[Stored data]
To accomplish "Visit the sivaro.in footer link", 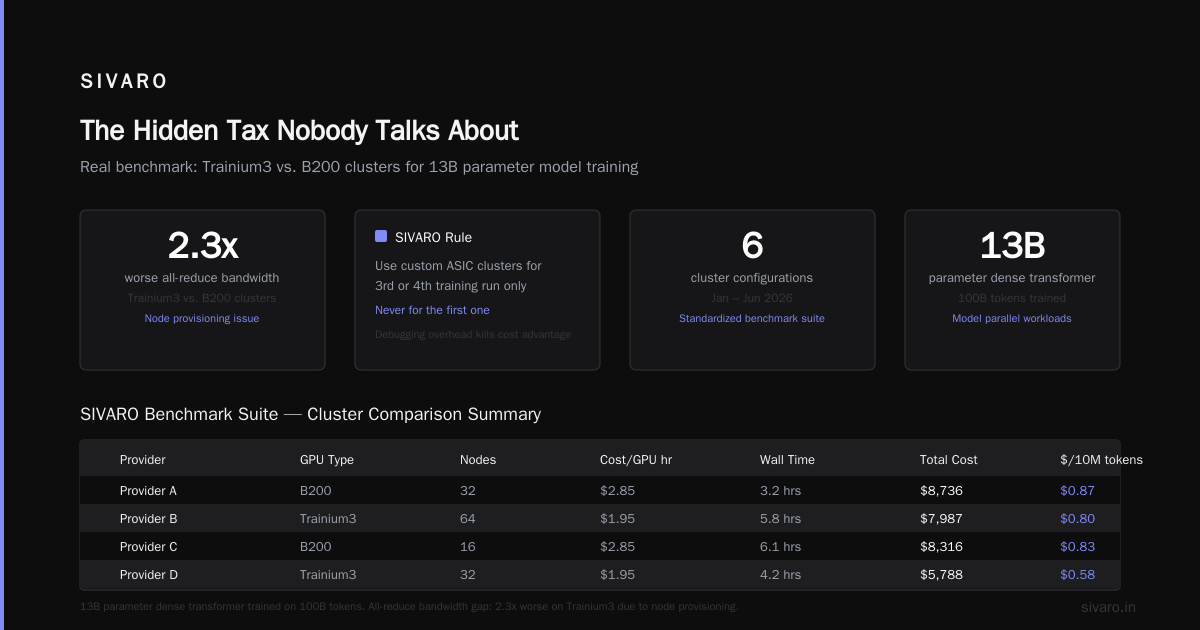I will [x=1108, y=607].
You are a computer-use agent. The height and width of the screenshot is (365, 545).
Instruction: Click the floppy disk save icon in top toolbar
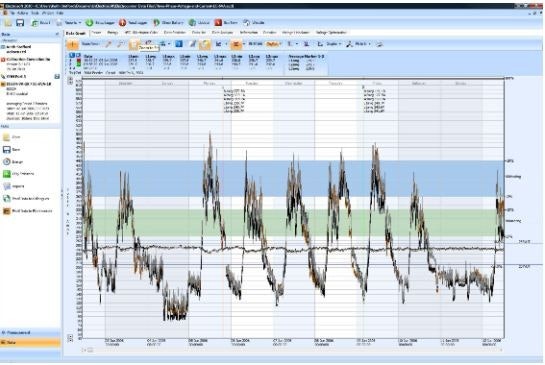point(20,23)
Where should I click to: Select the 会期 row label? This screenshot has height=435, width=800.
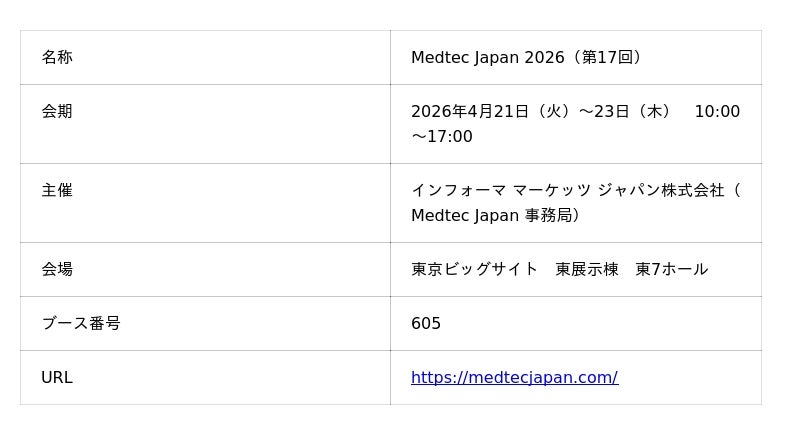(57, 112)
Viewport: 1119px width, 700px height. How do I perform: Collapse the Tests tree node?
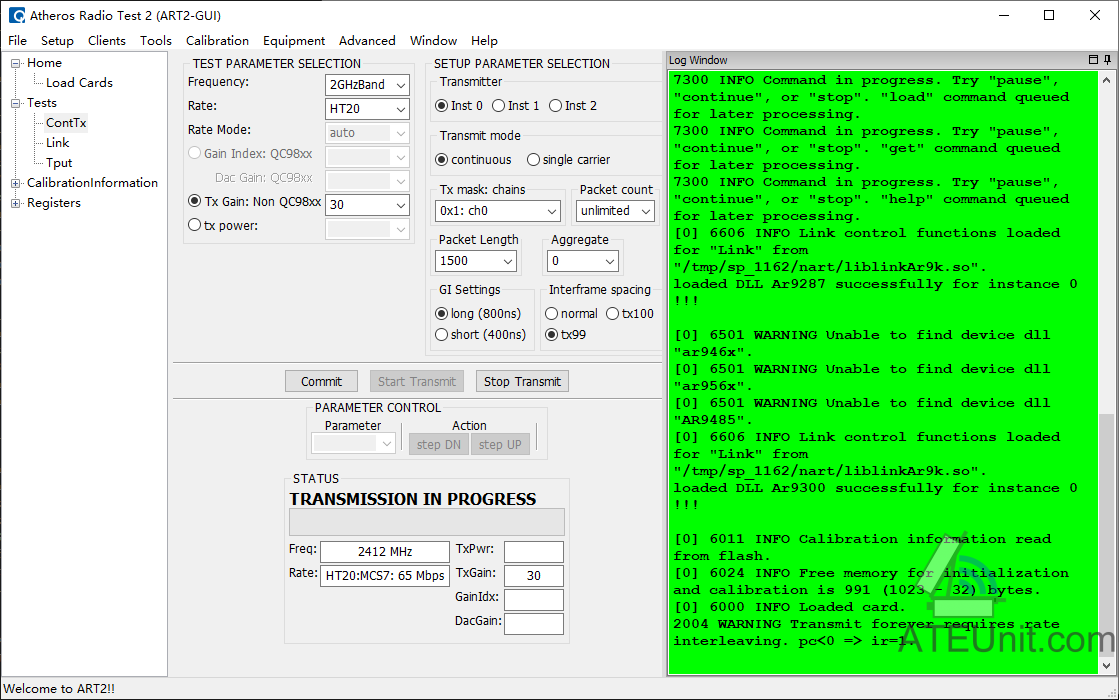pos(16,103)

• _PROBLEM TO SOLVE_
Return verbatim every line from the line containing "Viewport: 1119px width, 700px" to the last line of the entries above, inclusive, and leave out the pictures.

• _RESPONSE BELOW_
Viewport: 1119px width, 700px height. How do I perform: Collapse the Tests tree node?
pos(16,103)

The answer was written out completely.